Eligible participants can choose from four “prepackaged” plans or build custom coverage. The prepackaged plans offer increasingly rich benefits. Plan A starts with a daily benefit amount: $150; a benefit period of two years and a maximum lifetime benefit of $109,500. The waiting period is 90 calendar days and applicants can request 4 percent automatic compound inflation option, 5 percent automatic compound inflation option or a future purchase option. Plans B, C, and D offer increasing daily and lifetime benefits and longer benefit periods, but the waiting period and inflation options remain the same as Plan A. Customized plans allow buyers to specify the daily benefit amount and benefit period, including a lifetime unlimited option.

3: Premium pricing is unisex

The program’s gender-neutral pricing can be particularly advantageous for single women, says Sheldon, although it’s less so for married couples.

4: The coverage requires trade-offs

Melissa Barnickel, CPA, CLTC with Baygroup Insurance LLC in Monkton, MD, works with a national account that has numerous federal employees. Consequently, she frequently compares and contrasts coverage options for them to see which is the best value. She points out that the buyers do face trade-offs with FLTCIP. For example, the coverage is not state-partnership qualified and rates are uniform.

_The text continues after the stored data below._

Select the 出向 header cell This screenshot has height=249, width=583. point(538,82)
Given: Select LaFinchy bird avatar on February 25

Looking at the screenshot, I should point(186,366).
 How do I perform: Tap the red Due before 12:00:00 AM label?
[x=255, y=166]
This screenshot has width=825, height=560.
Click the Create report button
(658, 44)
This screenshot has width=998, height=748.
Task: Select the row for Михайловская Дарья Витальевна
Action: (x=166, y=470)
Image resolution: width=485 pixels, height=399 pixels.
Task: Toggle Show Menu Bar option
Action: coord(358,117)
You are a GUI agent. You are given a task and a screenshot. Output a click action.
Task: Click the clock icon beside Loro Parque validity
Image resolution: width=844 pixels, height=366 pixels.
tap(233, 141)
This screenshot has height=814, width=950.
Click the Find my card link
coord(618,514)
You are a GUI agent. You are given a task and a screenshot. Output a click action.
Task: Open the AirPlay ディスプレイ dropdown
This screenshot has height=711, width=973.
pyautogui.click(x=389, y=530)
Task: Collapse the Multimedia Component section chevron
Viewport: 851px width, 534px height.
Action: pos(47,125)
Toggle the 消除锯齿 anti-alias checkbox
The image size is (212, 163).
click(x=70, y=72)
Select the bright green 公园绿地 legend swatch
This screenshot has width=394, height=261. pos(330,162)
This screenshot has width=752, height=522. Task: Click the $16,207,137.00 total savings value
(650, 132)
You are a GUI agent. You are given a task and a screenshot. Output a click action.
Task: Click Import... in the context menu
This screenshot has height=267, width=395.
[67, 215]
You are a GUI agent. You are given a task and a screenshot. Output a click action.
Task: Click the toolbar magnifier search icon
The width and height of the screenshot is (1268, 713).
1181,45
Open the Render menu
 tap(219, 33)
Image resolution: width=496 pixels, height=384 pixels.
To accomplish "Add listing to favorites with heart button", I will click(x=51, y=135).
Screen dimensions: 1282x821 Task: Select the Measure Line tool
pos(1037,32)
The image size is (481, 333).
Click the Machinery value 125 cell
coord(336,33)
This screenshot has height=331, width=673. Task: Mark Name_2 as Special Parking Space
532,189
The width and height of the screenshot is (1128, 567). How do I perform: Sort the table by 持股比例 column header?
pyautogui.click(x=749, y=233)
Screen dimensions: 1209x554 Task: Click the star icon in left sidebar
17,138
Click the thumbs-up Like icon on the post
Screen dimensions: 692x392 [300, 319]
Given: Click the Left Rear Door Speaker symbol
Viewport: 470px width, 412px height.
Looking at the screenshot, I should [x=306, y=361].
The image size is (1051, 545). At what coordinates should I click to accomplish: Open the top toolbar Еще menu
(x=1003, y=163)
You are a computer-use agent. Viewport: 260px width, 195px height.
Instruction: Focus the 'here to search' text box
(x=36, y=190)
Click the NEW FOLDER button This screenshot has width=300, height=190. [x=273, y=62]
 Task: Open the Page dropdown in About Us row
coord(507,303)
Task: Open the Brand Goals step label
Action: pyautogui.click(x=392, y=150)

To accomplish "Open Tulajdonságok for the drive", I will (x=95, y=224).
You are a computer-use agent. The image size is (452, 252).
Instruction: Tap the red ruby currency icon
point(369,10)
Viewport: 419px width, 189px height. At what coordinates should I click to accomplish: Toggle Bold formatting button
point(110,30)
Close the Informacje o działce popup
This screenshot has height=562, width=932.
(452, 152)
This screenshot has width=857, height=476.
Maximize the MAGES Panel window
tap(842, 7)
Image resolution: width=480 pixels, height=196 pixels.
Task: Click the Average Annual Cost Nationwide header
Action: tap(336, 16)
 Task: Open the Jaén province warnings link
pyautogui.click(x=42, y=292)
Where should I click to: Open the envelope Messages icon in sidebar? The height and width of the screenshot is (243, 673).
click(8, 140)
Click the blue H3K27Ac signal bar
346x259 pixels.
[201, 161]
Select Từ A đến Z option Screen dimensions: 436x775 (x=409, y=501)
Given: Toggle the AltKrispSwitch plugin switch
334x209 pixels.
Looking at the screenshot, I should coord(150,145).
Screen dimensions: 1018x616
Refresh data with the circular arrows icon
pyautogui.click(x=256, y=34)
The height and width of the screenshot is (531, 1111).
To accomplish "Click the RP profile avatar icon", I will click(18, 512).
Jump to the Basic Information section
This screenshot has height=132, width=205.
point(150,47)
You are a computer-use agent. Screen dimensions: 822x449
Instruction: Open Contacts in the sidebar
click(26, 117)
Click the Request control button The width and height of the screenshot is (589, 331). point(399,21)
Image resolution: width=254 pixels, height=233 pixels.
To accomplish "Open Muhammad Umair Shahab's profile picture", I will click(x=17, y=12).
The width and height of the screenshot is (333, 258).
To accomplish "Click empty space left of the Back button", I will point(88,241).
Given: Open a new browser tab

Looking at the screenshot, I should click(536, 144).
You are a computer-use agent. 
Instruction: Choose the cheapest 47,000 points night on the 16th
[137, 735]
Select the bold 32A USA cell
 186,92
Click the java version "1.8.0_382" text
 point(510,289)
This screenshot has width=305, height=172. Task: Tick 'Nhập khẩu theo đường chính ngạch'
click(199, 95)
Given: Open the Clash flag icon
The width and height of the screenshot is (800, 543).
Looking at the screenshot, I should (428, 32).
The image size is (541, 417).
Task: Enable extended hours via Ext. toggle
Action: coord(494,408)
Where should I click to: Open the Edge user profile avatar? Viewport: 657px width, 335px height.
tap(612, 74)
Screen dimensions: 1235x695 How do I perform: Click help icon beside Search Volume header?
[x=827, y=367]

Most LTCI-applicants don’t ever want to go on Medicaid, Barnickel said, but if they are paying the same premium for a FLTCIP policy as a nongovernment policy that is partnership-qualified, she will recommend the partnership-qualified plan.

There are no partner discounts and just one pricing class. That means healthy applicants cannot receive preferred rates and less healthy applicants can’t be rated for coverage, even if they’re willing to pay a higher premium. Additionally, benefits are paid daily, not monthly and the 90-day elimination period is the only option. Riders are limited, as well. Shared-care and survivorship riders are not offered and the range of inflation protection options is limited to 4 percent and 5 percent compounded or the future purchase option. These limited options can which limit planning flexibility around premiums and buyers’ out-of-pocket costs.

5: Waiver of premium feature differs from most policies

FLTCIP policies start waiving their premium on the first of the month after the elimination period and the eligibility of benefits, while most LTCI policies start the waiver as soon as the insured satisfies the elimination period. Barnickel cites an example. If the insured has a zero-day wait for home care (with a nonfederal policy) and starts collecting benefits, the waiver takes effect from the beginning,” she said. With FLTCIP, however, the waiver starts on the first day of the month after the insured completes the waiting period and is eligible for benefits.